In zahlreichen Kundenrezensionen auf amazon.com berichten enttäuschte Kindle-Käufer über eine vor allem am unteren Rand des Bildschirms auftretende Schattenbildung zwischen den einzelnen LEDs und eine ungleichmäßige Lichtverteilung. Auch auf mehreren Fotos sind sichtbare Helligkeitsunterschiede dokumentiert. Unklar ist, ob es sich um Produktionsfehler oder allgemeine Qualitätsschwankungen handelt. Bemängelt wird außerdem eine bläuliche, grünliche oder auch pinke Färbung des Lichts sowie ein eher grau statt weiß anmutender Hintergrund: Der Paperwhite sei nicht weiß, sondern sehe eher wie ein Buch aus, das in die Toilette geworfen und anschließend getrocknet worden sei, so ein Amazon-Kunde.

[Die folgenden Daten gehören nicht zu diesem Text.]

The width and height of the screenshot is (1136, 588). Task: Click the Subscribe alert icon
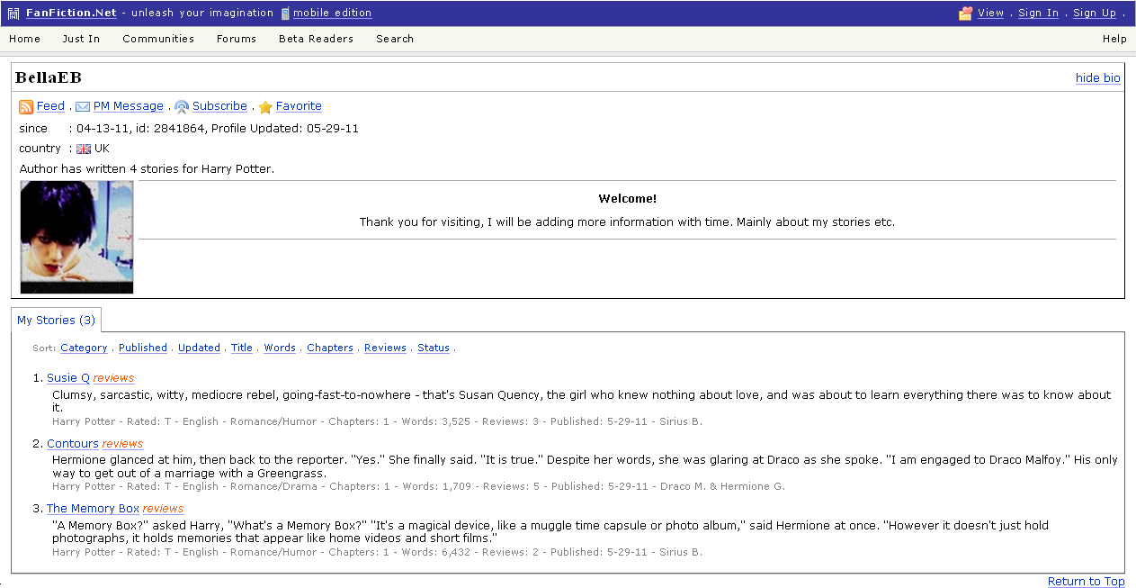[182, 107]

Überwiegend lobend wurde der "Paperwhite" hingegen in zahlreichen Tests einschlägiger Blogs und Online-Magazine beurteilt. Vor allem im direkten Vergleich zu dem bereits länger erhältlichen Leucht-Reader Nook der US-Buchhandelskette Barnes & Noble erhielt der Bildschirm des Amazon-Modells gute Kritiken. So hob das US-Blog TechCrunch die "einheitliche Helligkeit" der Anzeige hervor, erwähnte aber ebenfalls eine geringe Schattenbildung an den unteren Rändern und veröffentlichte einige Bilder, auf denen die dunkleren Bereiche zu erkennen waren. Ähnlich urteilte Engadget und betonte ausdrücklich die "gleichmäßige Lichtverteilung". Wohlwollende Einschätzungen gab es zudem bei "Huffington Post" und "The Verge".



Schöne Werbebilder im offiziellen Fernsehspot für den Kindle "Paperwhite" sorgen bei US-Kunden für hohe Erwartungen

Dass viele Kunden nun verstimmt sind, hat daher möglicherweise zumindest in Teilen mit der hohen Erwartungshaltung zu tun, die von Amazons Marketingmaschine geschürt wurde. Hinzu kommen offenbar gewisse Fertigungstoleranzen in der Display-Herstellung, die im Einzelfall zu sichtbaren Artefakten führen. Auswirkungen auf den Verkauf gibt es aber wohl noch nicht. So gehört der "Paperwhite" trotz einer aktuellen Lieferzeit von sechs Wochen laut Amazon-Homepage zu den Bestsellern im Elektronikbereich. Dies könnte sich allerdings ändern, wenn der kanadische Konkurrent Kobo sein neues Top-Modell "Glo" auf den US-Markt bringt. Sollte dieser in Sachen Beleuchtung weniger Schwächen aufweisen, dürfte sich der Run auf den "Paperwhite" etwas abkühlen. Wann der Leucht-Kindle in Deutschland zu haben sein wird, steht noch nicht fest. Im Menü der US-Ausgabe ist "Deutsch" als Sprachoption aber immerhin schon berücksichtigt.

Update, 11.10.12

Inzwischen hat Amazon neue Details zum Marktstart des Paperwhite in Deutschland veröffentlicht. Demnach ist das Gerät ab dem 22. November bei amazon.de zum Preis von 129 Euro mit WLAN-Modul beziehungsweise 189 Euro inklusive WLAN- und UMTS-Zugang erhältlich. Vorbestellungen sind bereits möglich.